Unofficial Member of the Legislative Council of Hong Kong
- In office 6 October 1976 – 7 August 1985
- Appointed by: Sir Murray MacLehose

Personal details
- Born: 23 July 1919 British Hong Kong
- Died: 19 March 2016 (aged 96) Hong Kong
- Alma mater: Ellis Kadoorie School

= Wong Lam =

Wong Lam, OBE, JP (王霖; 23 July 1919 – 19 March 2016) was an Unofficial member of the Legislative Council of Hong Kong from 1976 to 1985. He was the first member from a grass-roots background to serve on the Council and the first to speak in exclusively in Cantonese during the legislature debates.

==Early life and career==
Wong was born in Hong Kong in 1919 and was educated at the Ellis Kadoorie School. At the age of 15, he moved to Guangzhou to continue his studies and remained there until the outbreak of the Second Sino-Japanese War in 1937, returning to Hong Kong that year to join the Kowloon Motor Bus as a conductor. In 1966, he was promoted to operations officer of the Kwun Tong Depot, established to open up new routes to the new satellite town then dominated by mini-buses. His role required he make contact with kaifong associations, the Secretariat for Chinese Affairs, the Social Welfare Department and the police and thus he got to know many government officials, including Denis Bray who later became the Secretary for Home Affairs. He was asked for advice on the transportation issues in Kwun Tong and was invited to see Governor Sir Murray MacLehose. He also became the public relations manager for Kowloon Motor Bus.

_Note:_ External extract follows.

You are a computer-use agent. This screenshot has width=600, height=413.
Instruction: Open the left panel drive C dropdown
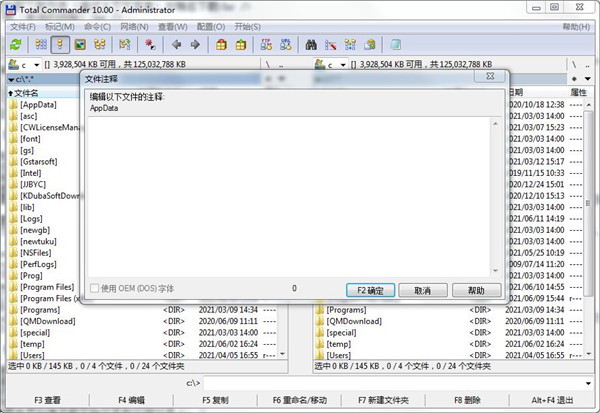[22, 64]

Wong had also been chairman of the Mutual Aid Committee of the Wing Ying Mansion in Ho Man Tin and was appointed vice-chairman of the Kwun Tong Industrial Area Committee. In 1973, he became member of the Mong Kok East Area Committee. He was also appointed by the government to the Fight Crime Committee in 1973 as one of the three unofficial members, and chairman of the Kwun Tong Road Safety Campaign Committee in 1974. In 1976, he was made Justice of the Peace.

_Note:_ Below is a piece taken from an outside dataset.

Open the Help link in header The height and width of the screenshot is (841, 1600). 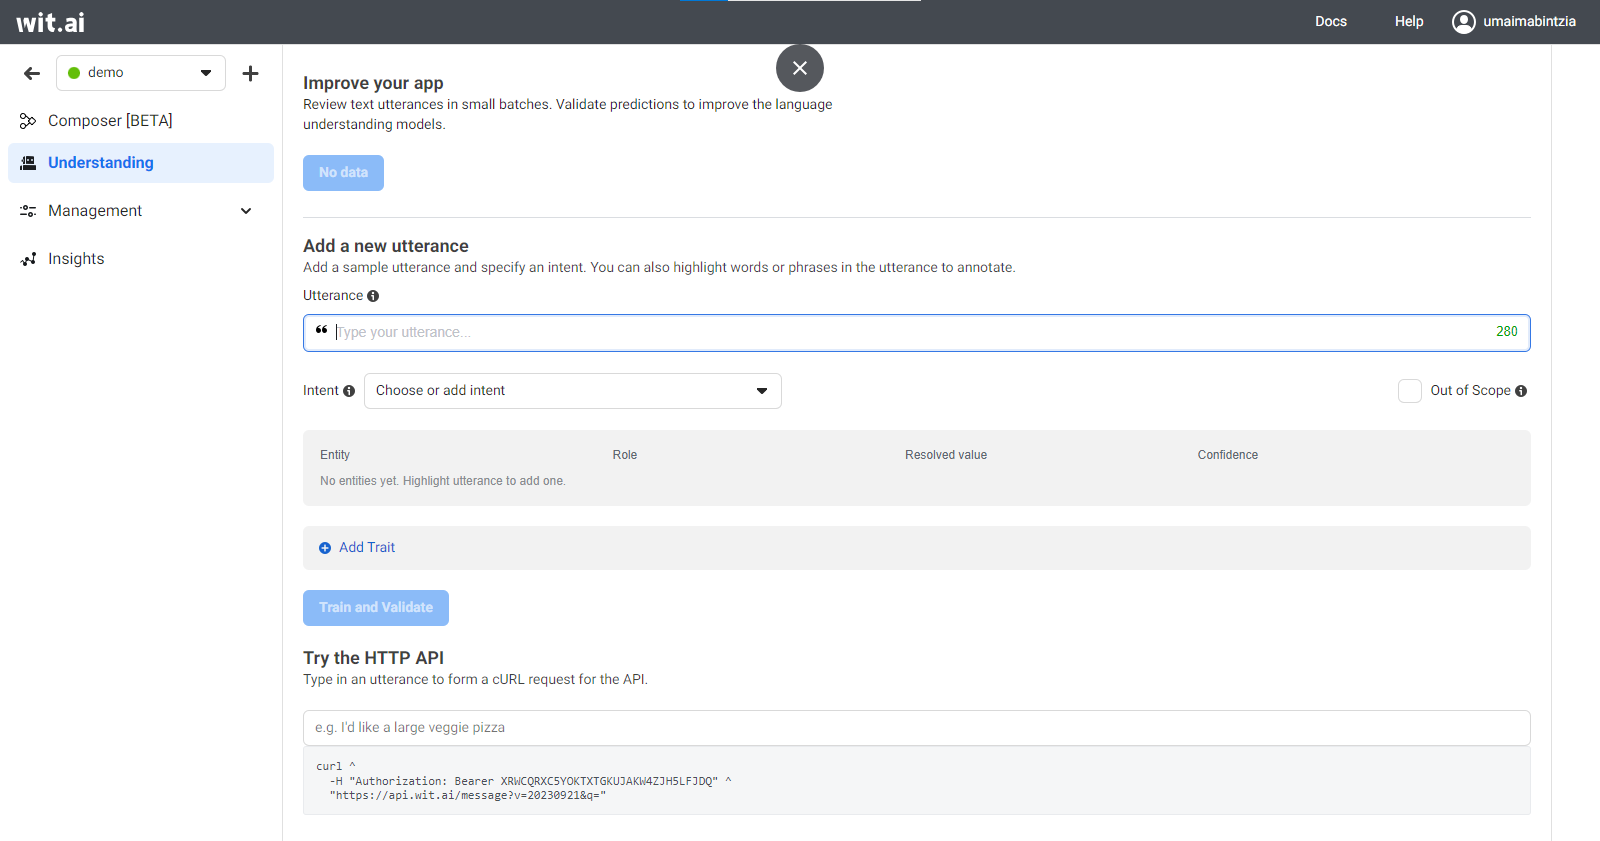click(1408, 22)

==Legislative Councillor==
Wong was appointed Unofficial member of the Legislative Council of Hong Kong when Sir Murray MacLehose expanded the Unofficial membership from 15 to 23 in 1976. He became the first with grassroots background to serve on the Legislative Council, along with labour representative Leung Tat-shing and church representative Rev. Patrick Terence McGovern. Unable to speak English, he was the first to be allowed to speak exclusively in Cantonese in Legislative Council debate (the first to use Cantonese in the Legislative Council was Sir Sze-yuen Chung) and the first to receive an allowance for buying suits and hiring assistants. During his service in the council, Wong mainly focused on transport and housing problems. He stepped down when the government introduced indirect elections in 1985. In 1978, he was made Officer of the Order of the British Empire (OBE) for his public services.

In debate on the famous Lobo motion on the Sino-British negotiations on the Hong Kong sovereignty in 1984, Wong spoke in support and advised the government to "remove the confidentiality of the Sino-British talks imposed at present ... What we should be after is not just the superficial elements
pertaining to the status quo, but rather the retention of the underlying concept. For example,
speculation in stocks and shares is not important on the fact(sic) of it, what is important is the underlying concept, i.e. the freedom to raise capital and carry on transactions."

==Later years and death==
Wong was instrumental in assisting the development of education in his hometown Dongguan. He helped in the founding of the Dongguan University of Technology in 1992. In 1990, he was made a member of the Dongguan Chinese People's Political Consultative Conference. In 1996, he was made an honorary citizen of Donggaun.

Wong's last public appearance was in December 2015 when he was invited to a banquet at the Legislative Council Complex with incumbent and former Legislative Councillors. He died on 19 March 2016 at the age of 96.